▸ REQUIRED ACTION: Which lines in the records below contain the word "computer"? Return each of them.

======== SOURCE DATA ========

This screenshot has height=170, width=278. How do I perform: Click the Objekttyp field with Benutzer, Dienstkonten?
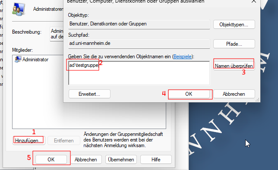[139, 24]
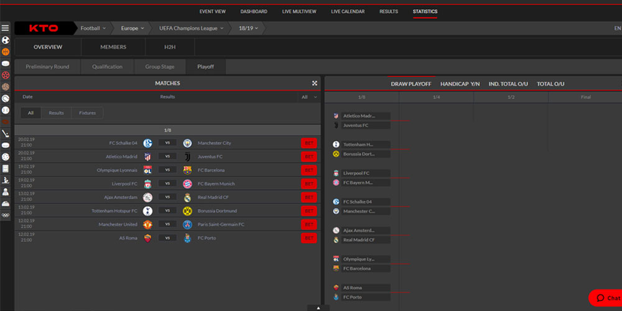
Task: Filter matches to show Fixtures only
Action: (87, 113)
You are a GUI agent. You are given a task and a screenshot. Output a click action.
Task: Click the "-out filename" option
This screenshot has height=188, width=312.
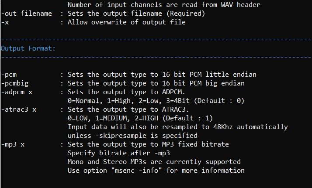click(27, 14)
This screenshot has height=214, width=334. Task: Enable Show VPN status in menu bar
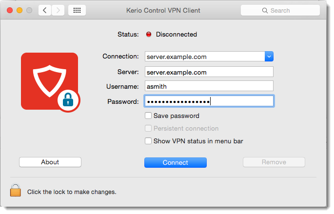click(x=148, y=141)
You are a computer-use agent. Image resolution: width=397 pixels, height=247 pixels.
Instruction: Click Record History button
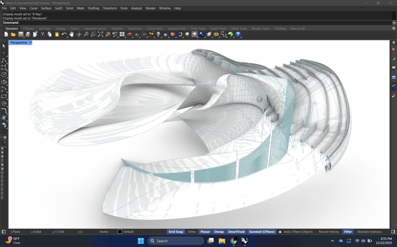[x=329, y=232]
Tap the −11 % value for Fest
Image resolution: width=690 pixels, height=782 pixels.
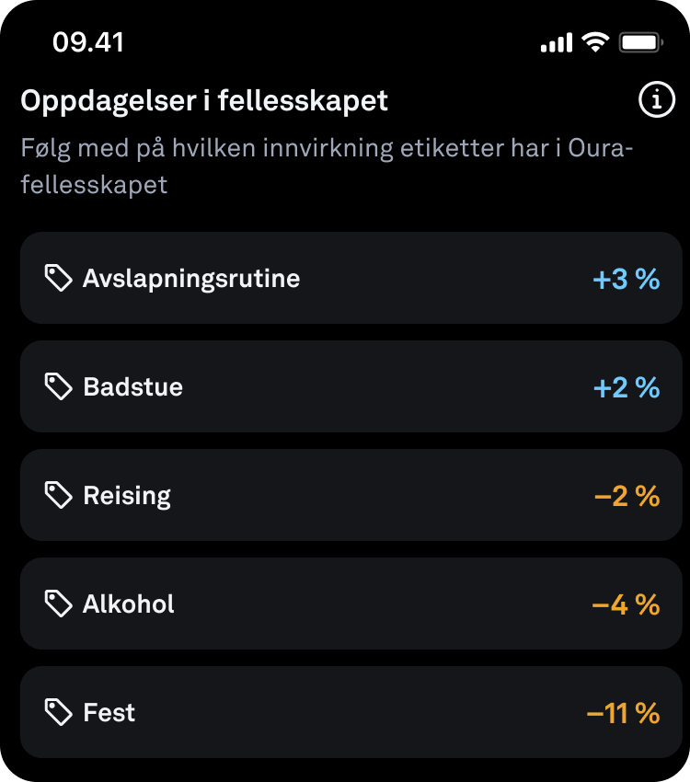pyautogui.click(x=623, y=713)
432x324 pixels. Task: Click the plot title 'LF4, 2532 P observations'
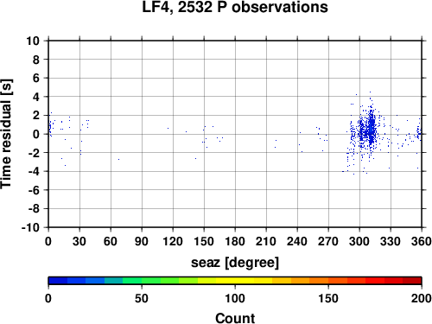pos(235,7)
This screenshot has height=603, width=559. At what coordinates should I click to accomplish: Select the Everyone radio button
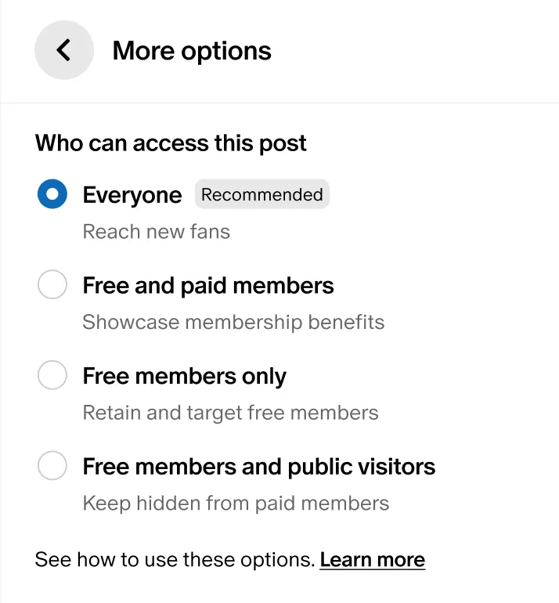[x=52, y=194]
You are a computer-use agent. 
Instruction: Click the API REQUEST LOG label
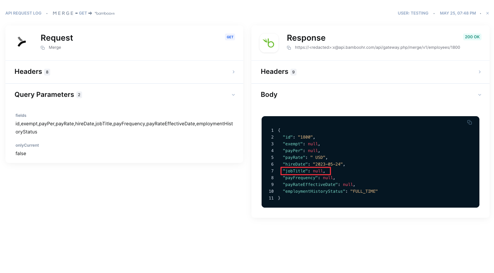[23, 13]
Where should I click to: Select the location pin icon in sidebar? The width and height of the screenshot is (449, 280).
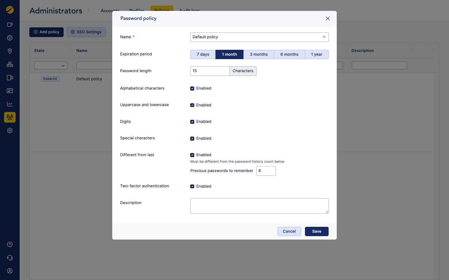[10, 51]
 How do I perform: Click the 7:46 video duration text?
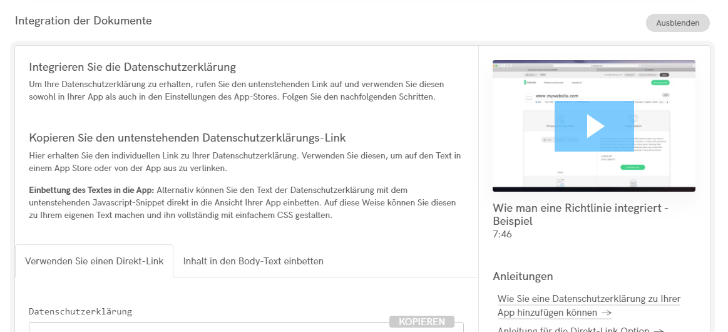pos(502,234)
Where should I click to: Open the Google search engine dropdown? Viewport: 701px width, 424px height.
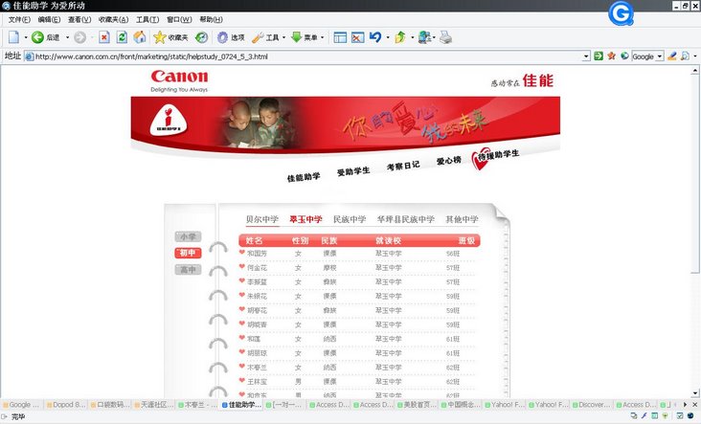660,56
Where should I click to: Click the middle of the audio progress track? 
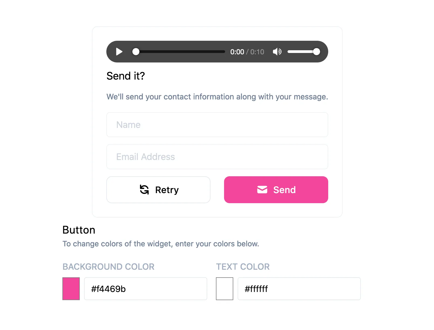[180, 52]
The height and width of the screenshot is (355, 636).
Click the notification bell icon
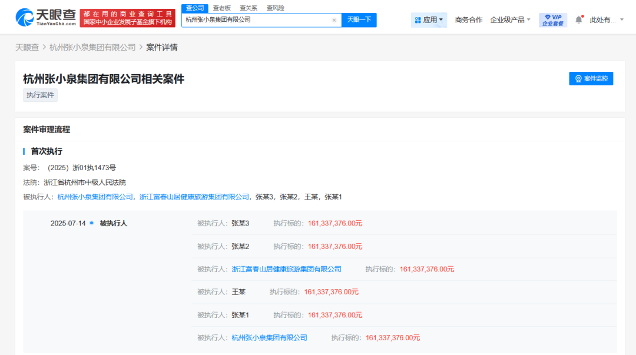578,19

========

▸ TASK OUTPUT:
You are a computer-use agent. Image resolution: width=397 pixels, height=247 pixels.
You are a computer-use agent. 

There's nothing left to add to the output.